A critical header validation vulnerability in OpenClaw allows attackers to intercept sensitive API keys and authorization tokens by triggering cross-origin redirects.

The fetchWithSsrFGuard function contains an improper header validation flaw. When a request is redirected to a different origin, the system fails to strip sensitive custom headers (e.g., X-Api-Key, Private-Token), forwarding them to the new, potentially malicious destination.

The leakage of administrative API keys and private tokens can lead to full account takeover and unauthorized access to the OpenClaw environment. Attackers can intercept these credentials by inducing a redirect to a server they control. With a CVSS score of 9.3, this vulnerability represents a critical risk to the confidentiality of system credentials and integrated third-party services.

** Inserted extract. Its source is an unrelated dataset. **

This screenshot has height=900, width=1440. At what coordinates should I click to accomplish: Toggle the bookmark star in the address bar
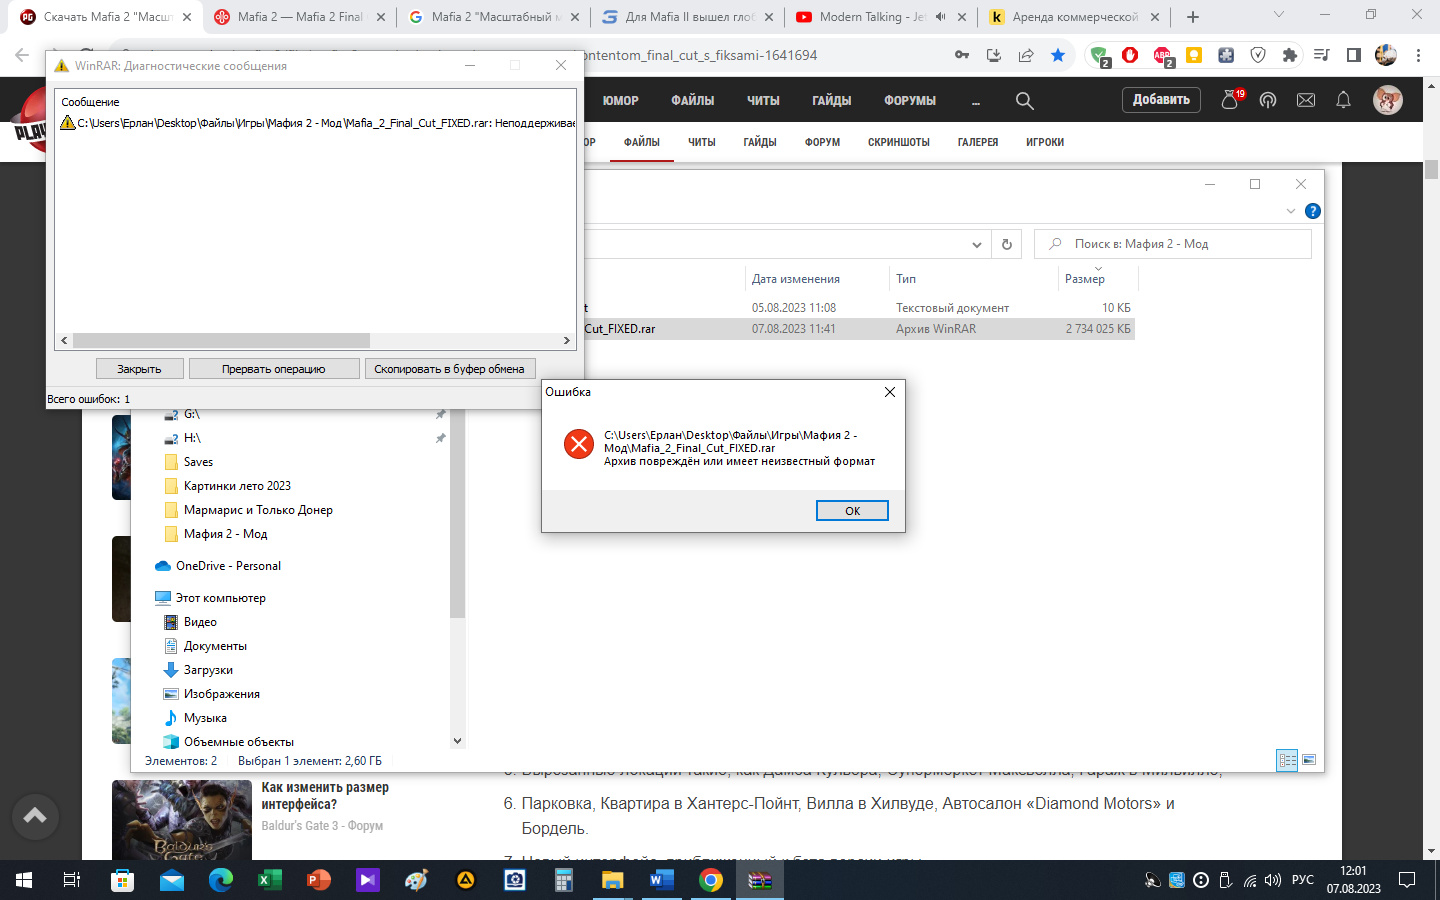pos(1058,55)
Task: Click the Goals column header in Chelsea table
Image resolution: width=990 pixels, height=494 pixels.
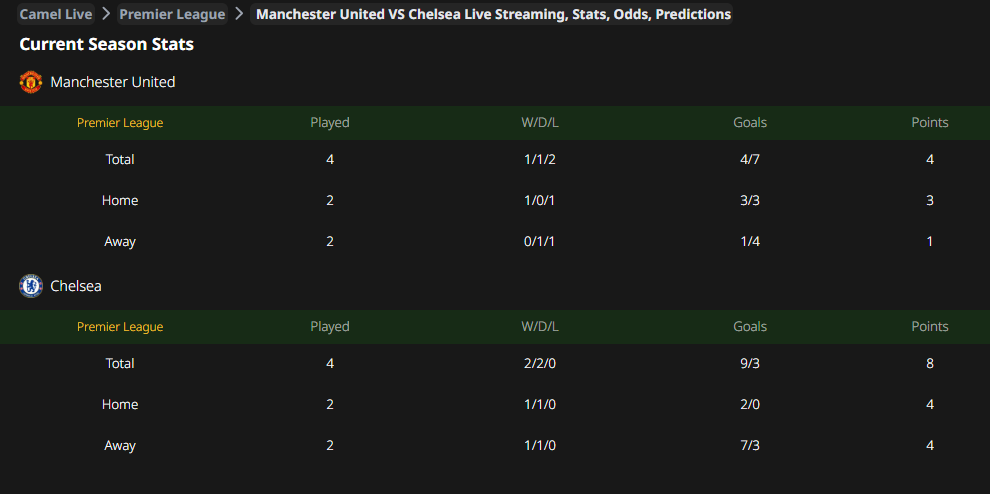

Immediate Action: Update OpenClaw to version 2026.3.7 or later to ensure that sensitive headers are properly stripped during cross-origin redirects.

Proactive Monitoring: Review logs for unusual outbound requests or redirects to unknown domains, especially those initiated by automated processes or internal fetch functions.

Compensating Controls: Rotate all API keys and private tokens that may have been exposed through cross-origin requests prior to the patch application.

Public Exploit Available: false

The exposure of authentication secrets is a critical security failure. It is imperative to update OpenClaw to the patched version immediately. Furthermore, security teams should treat any existing API keys as potentially compromised and perform a full credential rotation after the update is complete.